____ Excerpted text

Many patients hospitalized for acute heart failure with preserved ejection fraction (HFpEF) have abnormal left ventricular global longitudinal strain (LV GLS), a recent study suggests.
These results may indicate an unrecognized systolic dysfunction, according to Jonathan Buggey, MD, and researchers at Duke University Hospital, who authored the study.
Patients with HFpEF represent about 50% of the total with clinical heart failure, and following the first hospitalization the mortality rates for patients with HFpEF and those with heart failure with reduced ejection fraction (HFrEF) are about the same, around 43%. However, there are currently no therapies that have been proven to reduce hospitalization rates nor mortality rates in patients with HFpEF as there are for those with HFrEF, mostly because HFpEF is complex and the pathophysiology of the condition is poorly understood.
In addition to a poor understanding of the complex pathophysiology of acute HFpEF, few tools exist to stratify the patient population. Left ventricular ejection fraction (LVEF) may be normal in HFpEF patients, and those patients may also have unrecognized systolic dysfunction. The researchers suggest that the lack of stratification tools combined with the poor understanding of how the condition occurs led them to conduct the current study.
“We investigated the association of LV GLS on 30-day and 1-year mortality and rehospitalizations and describe the prevalence and distribution of abnormal LV GLS,” they said in describing their retrospective study of patients who had been hospitalized with acute HFpEF and who needed diuretic treatment.

________
____ Data listing

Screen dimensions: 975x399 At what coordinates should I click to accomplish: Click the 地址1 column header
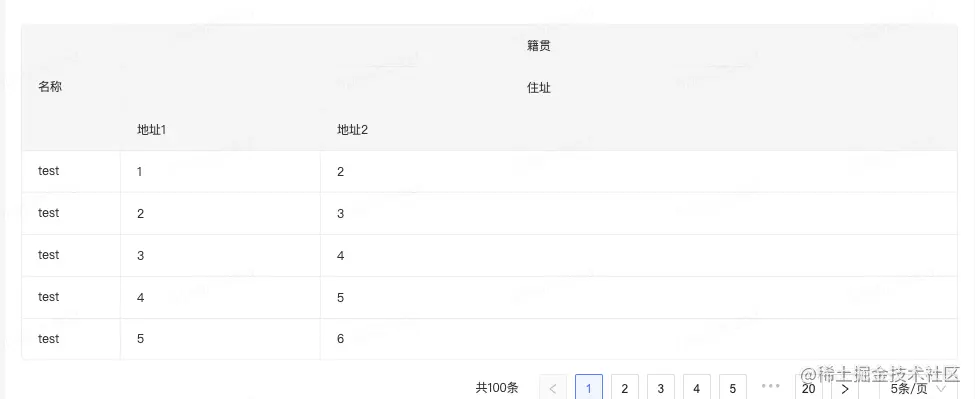(x=151, y=129)
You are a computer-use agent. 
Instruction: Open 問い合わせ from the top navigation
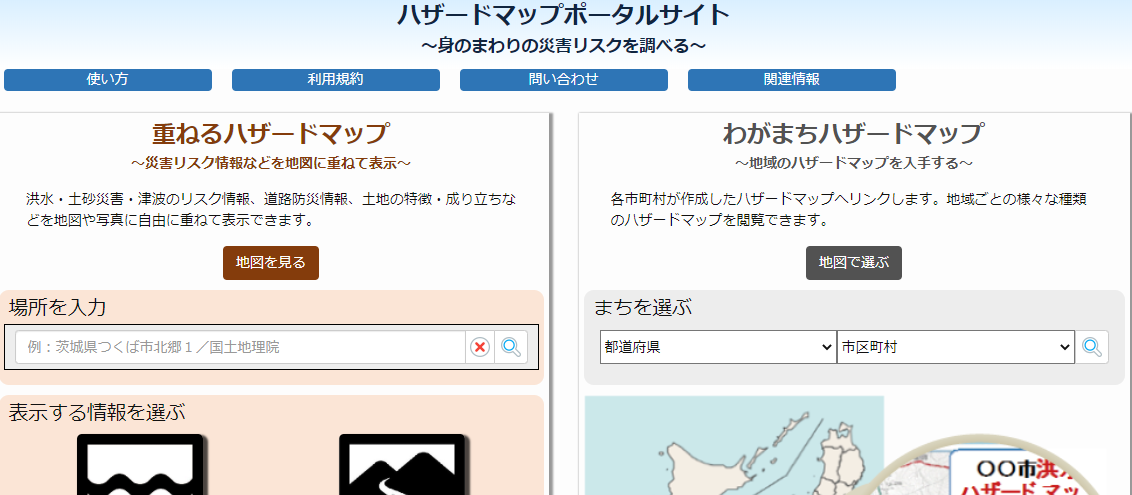click(564, 80)
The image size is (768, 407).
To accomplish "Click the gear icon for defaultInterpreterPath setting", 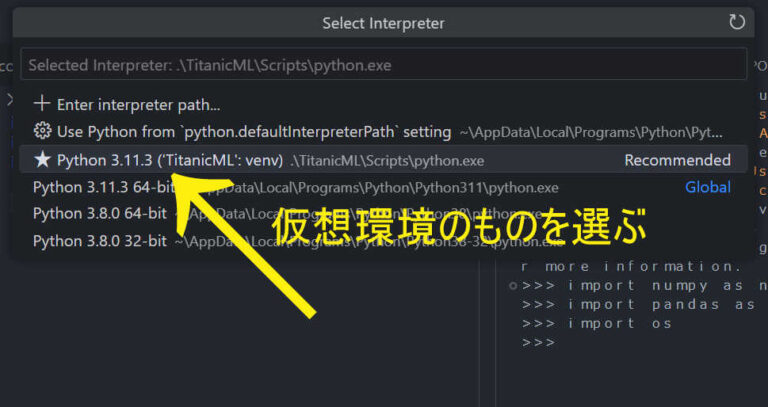I will coord(42,131).
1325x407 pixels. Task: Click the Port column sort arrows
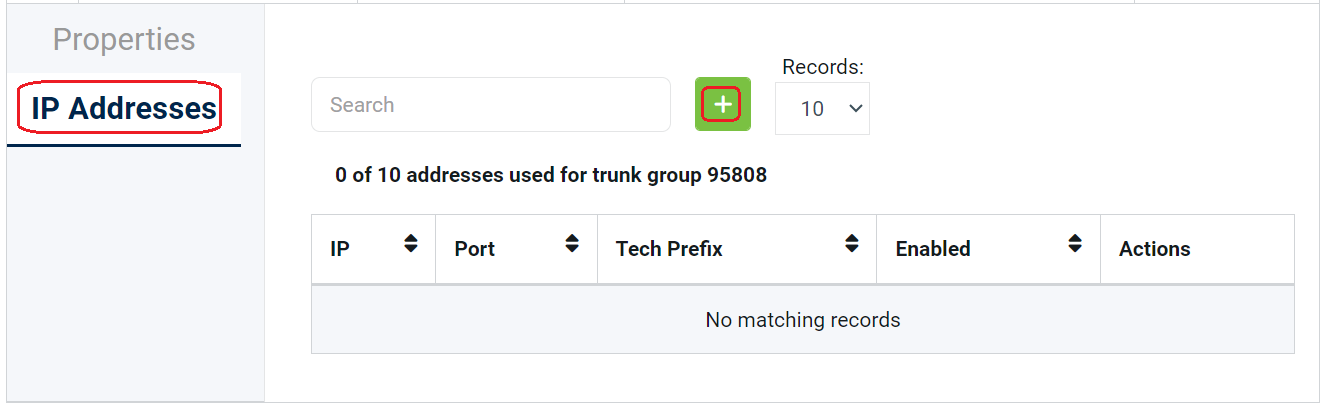(571, 243)
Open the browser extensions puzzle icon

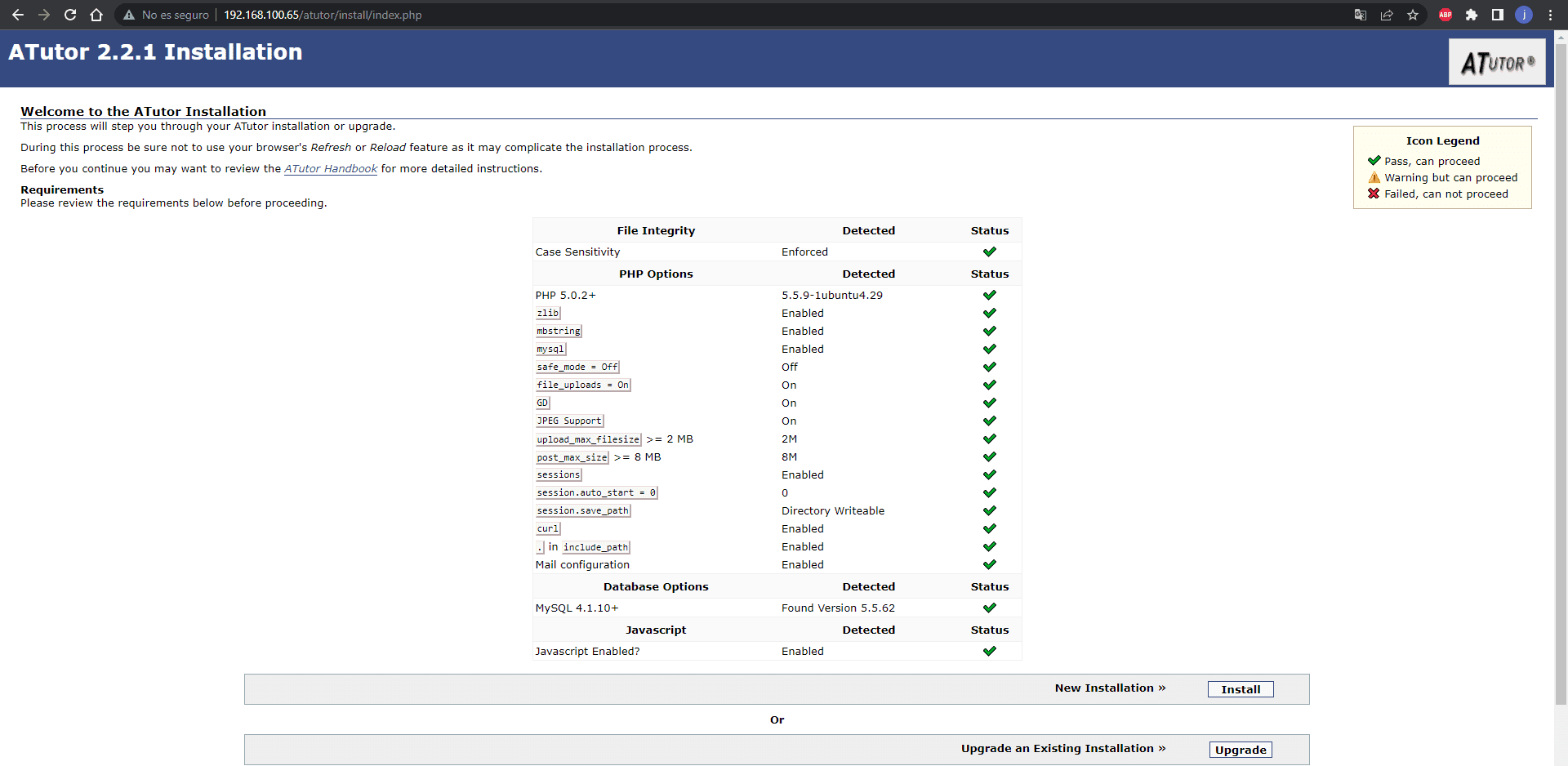(x=1472, y=15)
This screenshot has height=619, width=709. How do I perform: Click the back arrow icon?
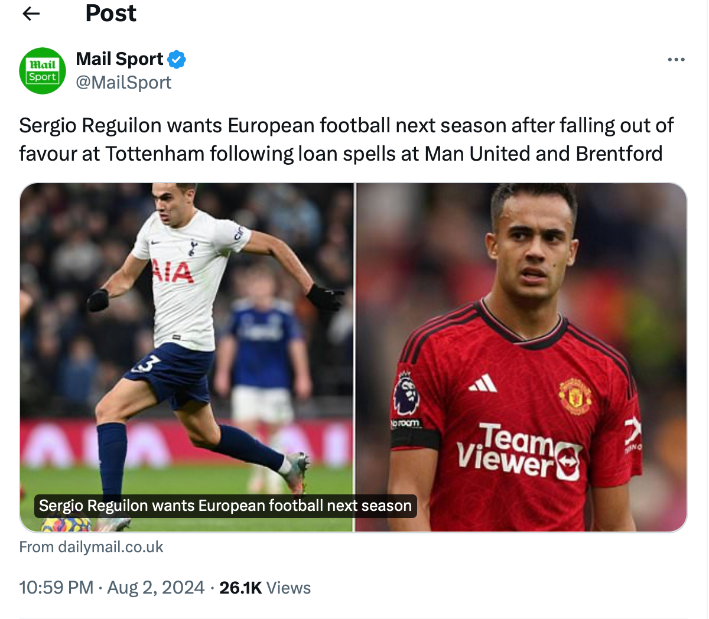coord(31,13)
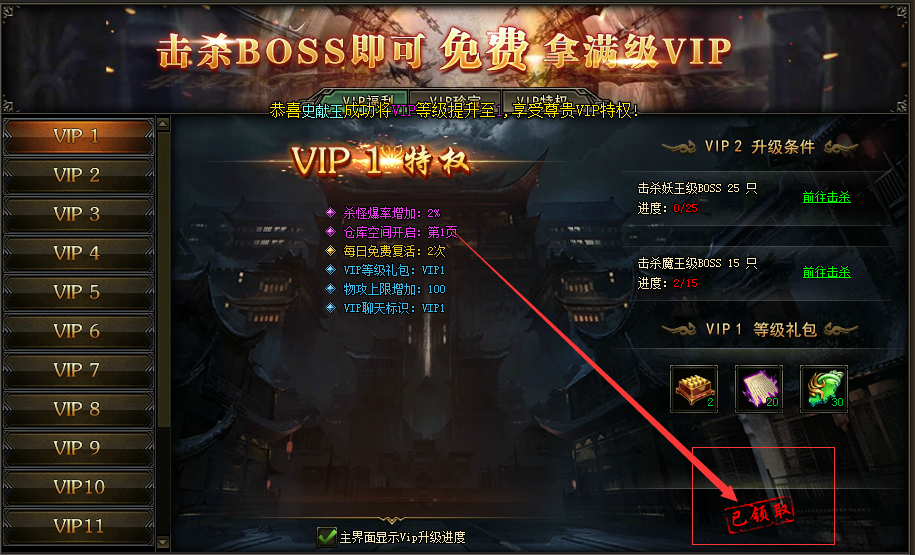Select VIP 8 in the level list

pyautogui.click(x=78, y=409)
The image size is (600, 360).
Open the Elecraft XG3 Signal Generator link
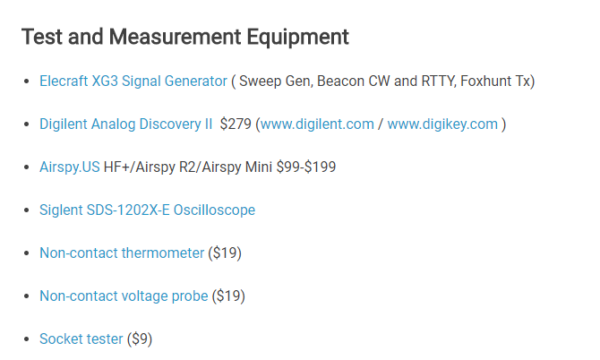[x=133, y=81]
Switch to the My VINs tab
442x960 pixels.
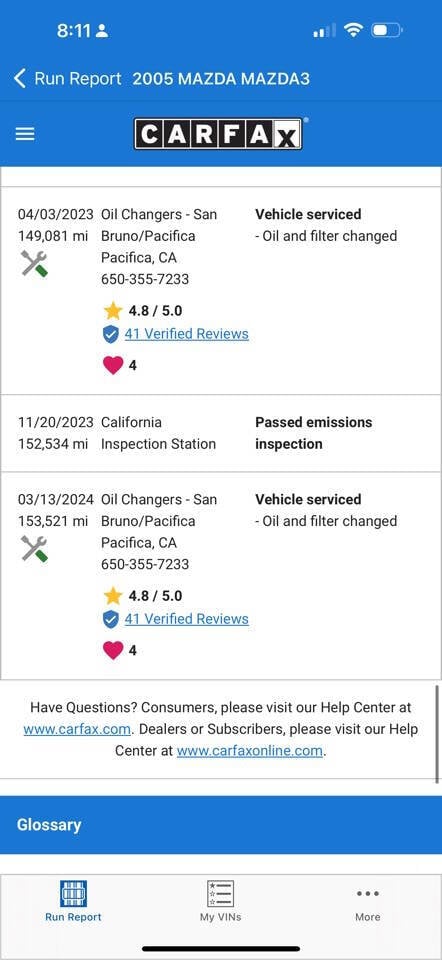point(220,901)
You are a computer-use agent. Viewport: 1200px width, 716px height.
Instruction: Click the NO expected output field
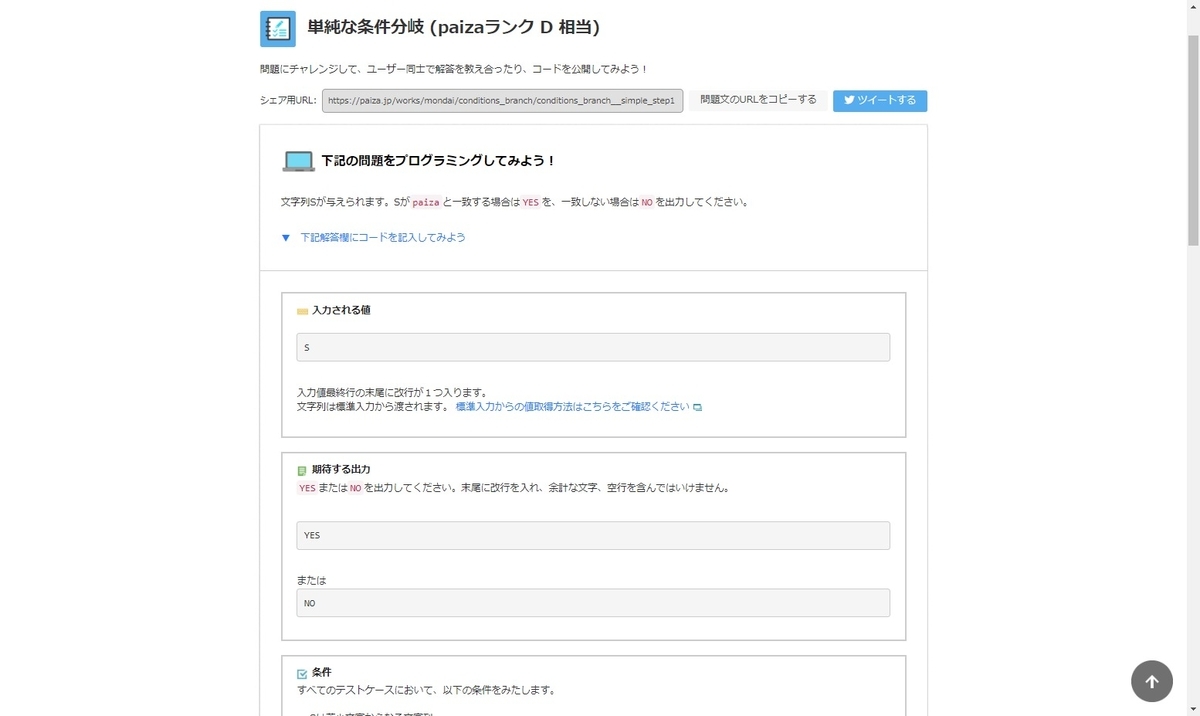[x=592, y=602]
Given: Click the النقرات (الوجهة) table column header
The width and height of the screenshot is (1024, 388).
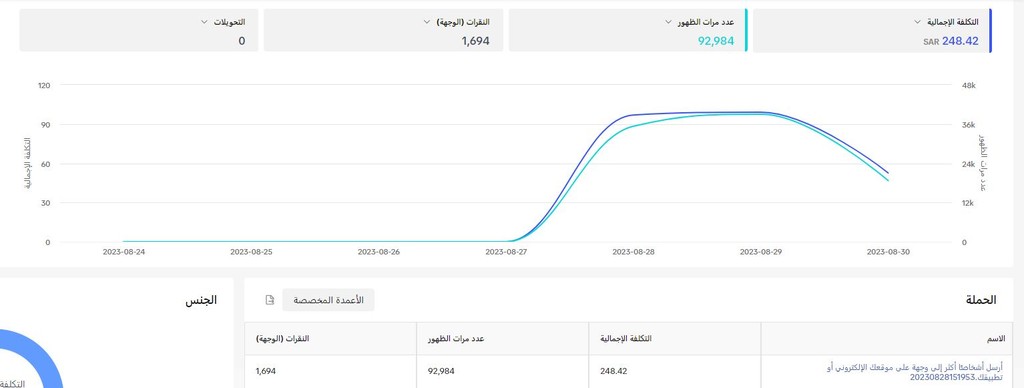Looking at the screenshot, I should click(282, 339).
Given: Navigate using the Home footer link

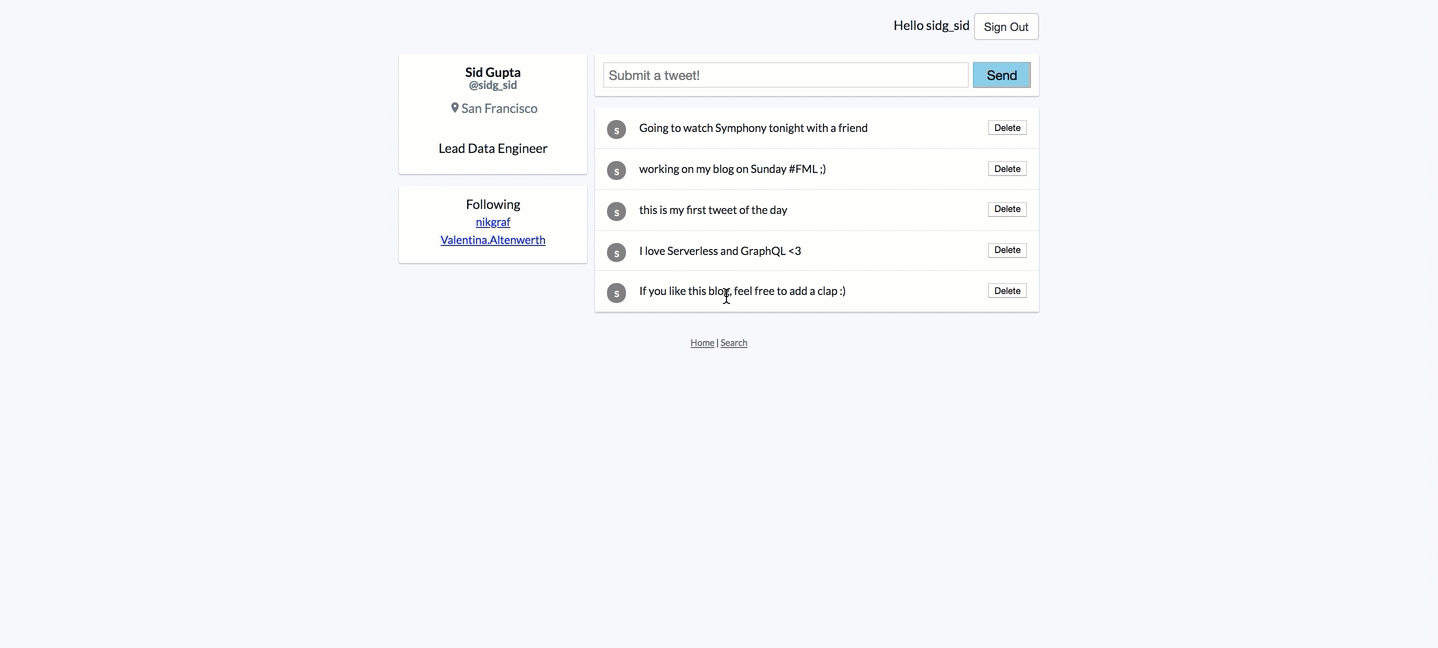Looking at the screenshot, I should [701, 342].
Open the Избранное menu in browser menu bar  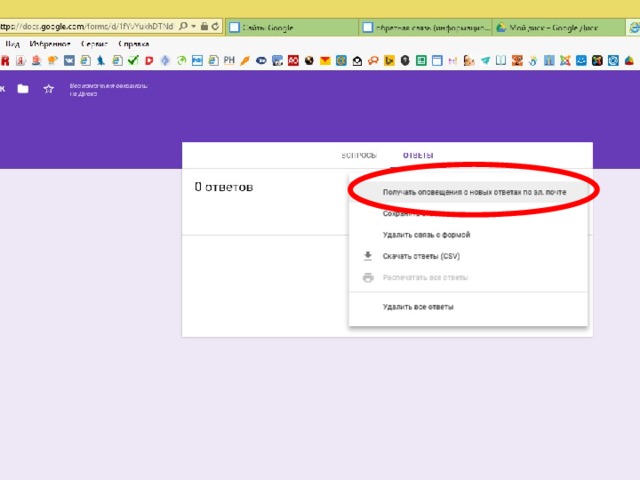tap(50, 44)
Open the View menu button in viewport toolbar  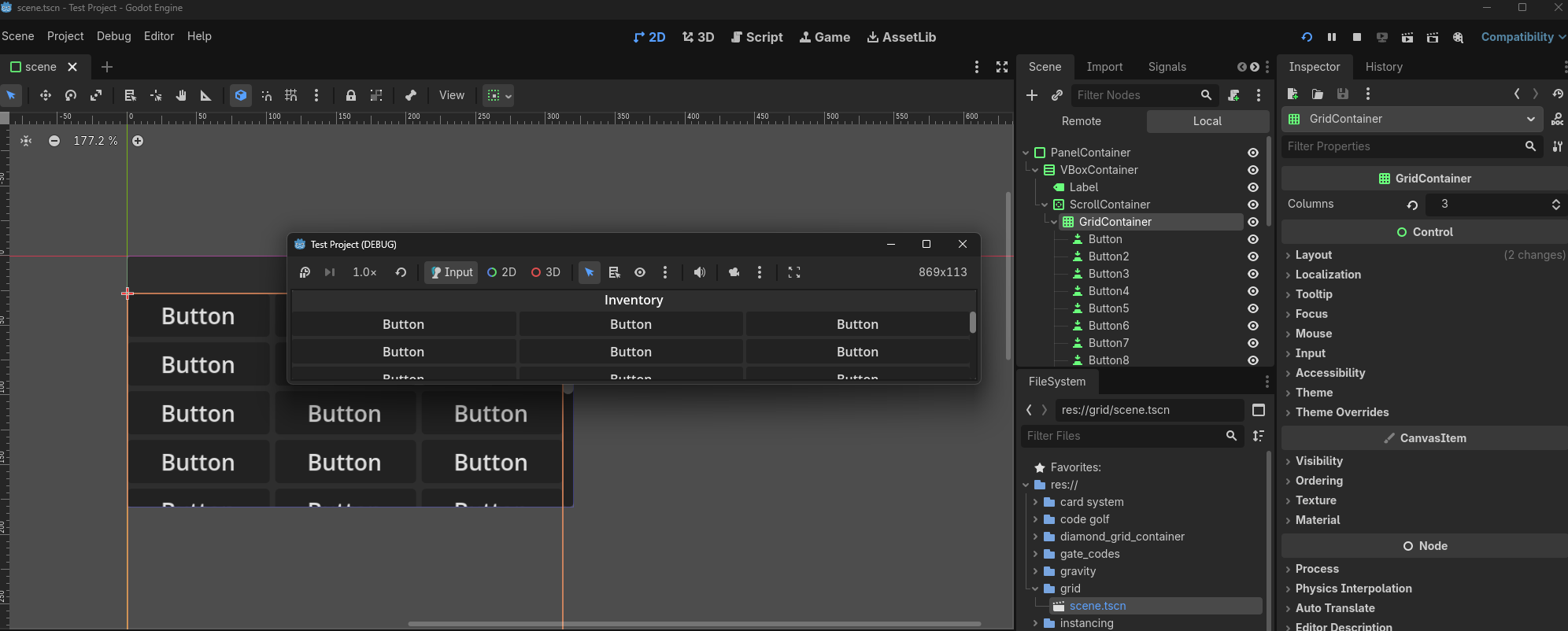(x=451, y=95)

________

▶ What you will do
- 1) List each abbreviation that the heart failure excerpt spells out, along with its full form.
- 2) According to the heart failure excerpt, what share of all patients with clinical heart failure have HFpEF?
You can ignore the rows; the work here draws only on the text.

▶ Answers per task
- 1)
HFpEF: heart failure with preserved ejection fraction
LV GLS: left ventricular global longitudinal strain
HFrEF: heart failure with reduced ejection fraction
LVEF: left ventricular ejection fraction

- 2) About 50%.